Peter Mayle's cozy 2004 best-seller A Good Year tells the story of Max Skinner, a successful London stock trader who, upon the death of the beloved uncle who raised him, returns to the French vineyard where he spent much of his boyhood to sell the place as quickly as possible. Once there, he finds his lost soul and falls in love with a French hottie.
Yes, yes, I know: What a crock. And yet, somehow, seeing is relieving. Owing much to the return of Russell Crowe's charisma, Ridley Scott's filming of the novel suffices to entertain us for a few hours, as long as your stomach isn't irrevocably turned by the very idea.
A Good Year is almost pathetically charming, holding no bars to be so: Crowe falls into an empty swimming pool filled with manure, gets peed on by a surly Jack Russell terrier, and jumps on his bed like a scared little girl when he finds a scorpion in his room. (Two other characters do the same thing.) It's also as pretty as a series of pictures, thanks to the work of cinematographer Philippe Le Sourd, who mutes the sumptuous sunlight of the French countryside just enough that we don't have to squint.
The fact that it gives us no reason to care about any of its characters or their situations is of no consequence. What reason could they give us anyway, with such banality and cliché? It's a cinematic bon-bon made with artificial sweetener, and everyone involved clearly knows it: They throw away the story's plot twists as if they can barely be bothered with them. This is not what we've come to expect from Scott (Gladiator), whose work is usually more manufactured than directed.

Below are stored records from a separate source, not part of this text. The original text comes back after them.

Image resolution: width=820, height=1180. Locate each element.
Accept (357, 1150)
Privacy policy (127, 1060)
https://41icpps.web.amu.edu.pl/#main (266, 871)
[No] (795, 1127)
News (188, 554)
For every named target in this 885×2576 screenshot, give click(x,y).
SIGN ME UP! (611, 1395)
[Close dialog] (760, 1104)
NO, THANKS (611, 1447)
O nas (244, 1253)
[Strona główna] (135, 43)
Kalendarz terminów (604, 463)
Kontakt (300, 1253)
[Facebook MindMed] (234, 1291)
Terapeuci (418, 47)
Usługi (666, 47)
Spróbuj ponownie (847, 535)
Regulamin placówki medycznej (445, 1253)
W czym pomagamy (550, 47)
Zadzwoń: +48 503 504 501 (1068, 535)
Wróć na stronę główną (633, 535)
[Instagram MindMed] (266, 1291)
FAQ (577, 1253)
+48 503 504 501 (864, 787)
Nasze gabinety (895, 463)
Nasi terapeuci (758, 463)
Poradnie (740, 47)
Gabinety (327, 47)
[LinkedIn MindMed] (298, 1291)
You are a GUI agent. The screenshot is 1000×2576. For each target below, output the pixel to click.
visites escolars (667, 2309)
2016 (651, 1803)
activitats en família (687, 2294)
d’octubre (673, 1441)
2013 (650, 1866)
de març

Max's revivification in the French countryside brings him in contact with the gorgeous grown-up restaurateur with whom he shared his first kiss as a child; an ingenuous young American woman who may be his cousin; the passionate French winemaker who runs the estate; the man's pneumatic wife; and in Max's memory, his bon vivant Uncle Henry (Albert Finney).
Could A Good Year have been any better and still be A Good Year? No, probably not. The screenplay, adapted by Marc Klein, makes a few tart observations about the fast life and flashes some occasional wit, especially when it plays with tensions between the French and the English. We could have used a lot more of that. But for every good line in the movie, Scott permits five times as many bad ones. The acting in A Good Year is calculably easygoing, although I doubt this movie would be anything without Crowe, who reminds us -- after too many years and too many scowls -- of just how blithe and affable he can be.